Quelle dignité dans cette mort ! Tant qu'il a pu, il a supporté les coups de hache sans frémir, droit comme une conscience pure; et quand l'acier lui a touché le coeur, d'un seul coup, sans plier, il est tombé.
Leiria, 15 mars 1941
La science est une merveille, et nous le savons tous. Mais par un jour d'orage comme celui-ci, la vérité est que je me souviens de la Sainte Barbe de ma province, de Saint Jérôme dans le désert, de la gravure d'une histoire naturelle montrant des sauvages en train de décocher des flèches aux éclairs ; bref, que je me souviens de tout, sauf de Franklin.
Coimbra, 26 mai 1942
Encore un livre. Encore une tonne d'énergie gaspillée et qui, si je l'avais utilisée à défricher les landes de mon village aurait donné, pour le moins, une rangée de plants de vigne. Malheureux, celui qui avec une plaie ! Malheureux celui qui a été condamné à être poète et à l'être dans ce pays ...
Foz Coa, 31 octobre 1960
Mon secret est le suivant : je soigne les blessures avec des pansements de terre.

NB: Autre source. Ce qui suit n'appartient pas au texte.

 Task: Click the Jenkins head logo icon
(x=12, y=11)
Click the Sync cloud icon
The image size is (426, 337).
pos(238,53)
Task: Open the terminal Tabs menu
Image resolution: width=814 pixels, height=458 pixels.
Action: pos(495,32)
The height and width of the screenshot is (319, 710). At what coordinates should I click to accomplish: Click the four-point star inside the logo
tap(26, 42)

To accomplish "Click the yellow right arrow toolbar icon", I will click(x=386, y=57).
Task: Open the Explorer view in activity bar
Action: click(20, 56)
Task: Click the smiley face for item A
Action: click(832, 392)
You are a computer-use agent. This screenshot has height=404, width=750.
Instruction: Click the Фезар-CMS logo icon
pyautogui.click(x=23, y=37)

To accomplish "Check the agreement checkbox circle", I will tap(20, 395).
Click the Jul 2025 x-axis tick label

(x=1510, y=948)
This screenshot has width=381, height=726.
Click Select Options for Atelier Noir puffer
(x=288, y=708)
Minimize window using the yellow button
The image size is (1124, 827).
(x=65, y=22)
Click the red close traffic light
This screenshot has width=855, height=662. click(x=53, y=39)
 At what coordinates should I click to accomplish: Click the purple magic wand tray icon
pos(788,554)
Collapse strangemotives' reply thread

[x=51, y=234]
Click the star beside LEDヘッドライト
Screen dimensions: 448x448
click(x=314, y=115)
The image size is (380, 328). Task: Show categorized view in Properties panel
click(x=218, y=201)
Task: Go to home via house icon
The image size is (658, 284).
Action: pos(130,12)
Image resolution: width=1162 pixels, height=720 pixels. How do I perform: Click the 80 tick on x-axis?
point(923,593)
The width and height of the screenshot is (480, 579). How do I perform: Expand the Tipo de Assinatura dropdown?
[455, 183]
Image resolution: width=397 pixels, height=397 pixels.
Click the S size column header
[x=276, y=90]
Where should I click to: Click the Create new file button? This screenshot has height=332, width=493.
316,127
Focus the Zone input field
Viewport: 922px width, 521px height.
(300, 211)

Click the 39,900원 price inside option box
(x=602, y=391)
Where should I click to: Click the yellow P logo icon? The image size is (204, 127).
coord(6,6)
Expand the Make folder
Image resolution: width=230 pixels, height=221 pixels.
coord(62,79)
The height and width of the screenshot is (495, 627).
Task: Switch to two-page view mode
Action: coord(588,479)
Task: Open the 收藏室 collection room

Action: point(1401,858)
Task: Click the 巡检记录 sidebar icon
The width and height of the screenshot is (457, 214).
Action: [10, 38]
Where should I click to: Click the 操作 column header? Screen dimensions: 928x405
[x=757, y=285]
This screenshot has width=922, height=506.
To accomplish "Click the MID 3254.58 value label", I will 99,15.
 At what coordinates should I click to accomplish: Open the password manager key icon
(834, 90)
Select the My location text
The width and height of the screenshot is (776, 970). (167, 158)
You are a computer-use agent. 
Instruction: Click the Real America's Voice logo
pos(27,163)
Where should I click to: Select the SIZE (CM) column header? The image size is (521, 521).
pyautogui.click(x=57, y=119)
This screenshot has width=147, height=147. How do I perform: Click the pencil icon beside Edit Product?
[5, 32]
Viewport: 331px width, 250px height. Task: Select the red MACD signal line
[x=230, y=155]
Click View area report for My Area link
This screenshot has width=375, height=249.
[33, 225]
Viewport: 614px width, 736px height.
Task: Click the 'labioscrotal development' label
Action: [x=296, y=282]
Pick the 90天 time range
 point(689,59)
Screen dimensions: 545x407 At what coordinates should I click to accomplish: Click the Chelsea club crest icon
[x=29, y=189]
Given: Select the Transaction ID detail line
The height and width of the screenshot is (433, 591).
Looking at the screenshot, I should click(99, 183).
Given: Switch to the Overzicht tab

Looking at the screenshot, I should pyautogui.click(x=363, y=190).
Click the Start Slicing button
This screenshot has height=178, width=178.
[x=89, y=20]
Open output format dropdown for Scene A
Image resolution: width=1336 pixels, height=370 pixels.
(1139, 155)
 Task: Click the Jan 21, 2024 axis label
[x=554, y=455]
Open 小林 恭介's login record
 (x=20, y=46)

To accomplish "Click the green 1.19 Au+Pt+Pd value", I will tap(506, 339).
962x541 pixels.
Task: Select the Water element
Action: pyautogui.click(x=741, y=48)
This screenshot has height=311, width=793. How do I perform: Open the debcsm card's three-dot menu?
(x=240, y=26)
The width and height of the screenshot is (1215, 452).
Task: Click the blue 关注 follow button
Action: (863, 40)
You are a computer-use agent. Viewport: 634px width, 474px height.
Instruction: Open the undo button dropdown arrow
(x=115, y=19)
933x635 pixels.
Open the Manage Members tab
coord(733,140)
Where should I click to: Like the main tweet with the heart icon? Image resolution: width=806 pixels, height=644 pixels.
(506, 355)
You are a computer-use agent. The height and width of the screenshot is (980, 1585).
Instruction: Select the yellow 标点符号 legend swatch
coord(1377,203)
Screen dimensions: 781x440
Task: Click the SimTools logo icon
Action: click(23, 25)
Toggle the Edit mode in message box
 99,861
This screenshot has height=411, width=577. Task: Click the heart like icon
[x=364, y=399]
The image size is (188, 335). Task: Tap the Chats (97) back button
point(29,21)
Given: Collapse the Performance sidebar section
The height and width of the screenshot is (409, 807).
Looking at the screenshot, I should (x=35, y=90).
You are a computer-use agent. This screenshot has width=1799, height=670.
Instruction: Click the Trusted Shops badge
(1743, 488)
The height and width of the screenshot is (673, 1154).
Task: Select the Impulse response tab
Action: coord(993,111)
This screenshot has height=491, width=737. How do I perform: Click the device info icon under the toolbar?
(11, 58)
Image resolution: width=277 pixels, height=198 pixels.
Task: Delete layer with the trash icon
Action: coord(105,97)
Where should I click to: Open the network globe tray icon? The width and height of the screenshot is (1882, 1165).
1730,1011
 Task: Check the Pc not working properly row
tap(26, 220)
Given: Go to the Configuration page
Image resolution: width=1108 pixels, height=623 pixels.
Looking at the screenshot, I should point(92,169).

Foz Coa, 1er novembre 1960
L'homme a l'ampleur de vue que son regard peut embrasser.
Le vrai et celui de son imagination.
L’exil des exils, c’est d’être exilé au Portugal. D’un côté l’Espagne où les appels ne sont pas entendus ; et de l’autre la mer, où les gémissements se perdent… Je me démène dans ma camisole de force et j’en fais craquer les coutures. Tel est mon sort, depuis quarante ans. Quand je réussirai à me dégager complètement si j’en ai jamais la force, je serai trop vieux pour me servir de ma liberté. Celle qui n’est pas seulement une franchise intérieure.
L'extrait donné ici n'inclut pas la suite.